Writing high-quality tests for existing code requires refactoring to make the code testable (the Legacy Code Dilemma). When the creation of tests is separate from functional system changes, it incurs risk for the organization for no benefit. Code that is not changing does not need tests until it is modified. Creating backlog items and projects for writing tests won’t help development teams build the skills required for all code changes to come with microtests and improvements.
Benefits of Code Coverage
There are specific cases where measuring code coverage can be valuable. One such example is a team-level measure to track the progress of getting a legacy system under test.

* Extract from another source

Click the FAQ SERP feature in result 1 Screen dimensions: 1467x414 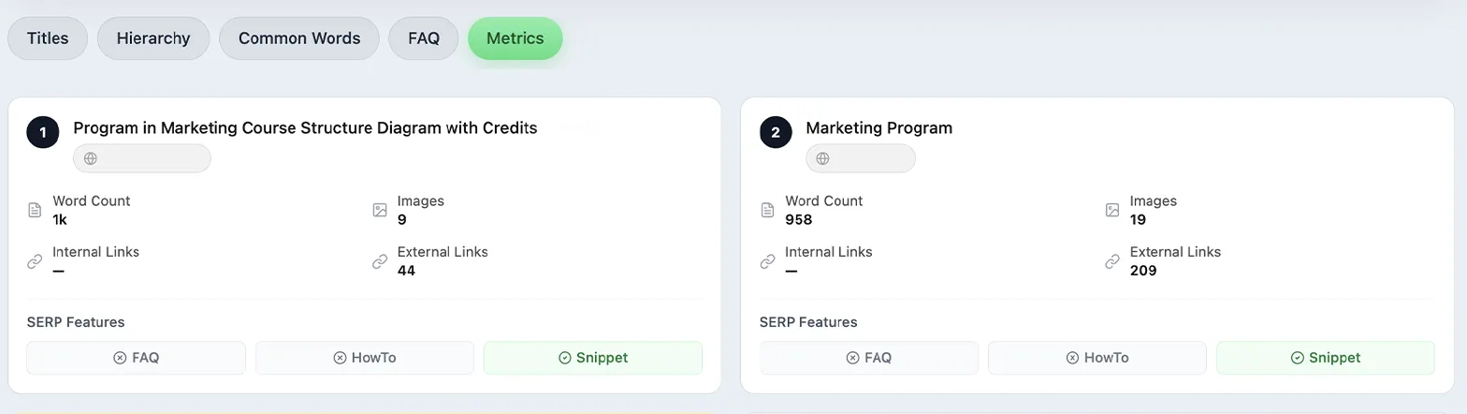pyautogui.click(x=136, y=358)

Improving a legacy system feels like an overwhelming task at times. Teams rely on legacy code techniques to safely and incrementally improve the quality of the code as they are making functional changes. It is common for a team to feel like it would be best to rewrite the system from scratch. Tracking coverage can be a great morale booster for development teams to visualize their progress.
CRAP Metric
Static code analysis tools like NDepend or SonarQube use code coverage data for metrics they provide. One such metric is the CRAP metric. The appropriately named acronym stands for Change Risk Anti-Patterns. It measures the risk associated with changing an area of code. By scoring code based on its (lack of) code coverage and cyclomatic complexity, it can provide insights into the riskiest areas of a codebase to change.
Code coverage can be a valuable internal measure for a team. It loses value when it is imposed on them by their organization.
Recommendations
Software organizations should stop focusing on code coverage as a goal. Instead, focus on improving development practices like:
- Test-Driven Development
- Refactoring skills
- Legacy code techniques
- Software design skills
Encourage developers to learn and work together, adopting collaborative development practices like pair and mob programming. Leaders should be creating a learning environment where teams feel safe to take time to learn these skills. The result will be a significant quality improvement and thus an improvement in effectiveness, morale, and yes code coverage.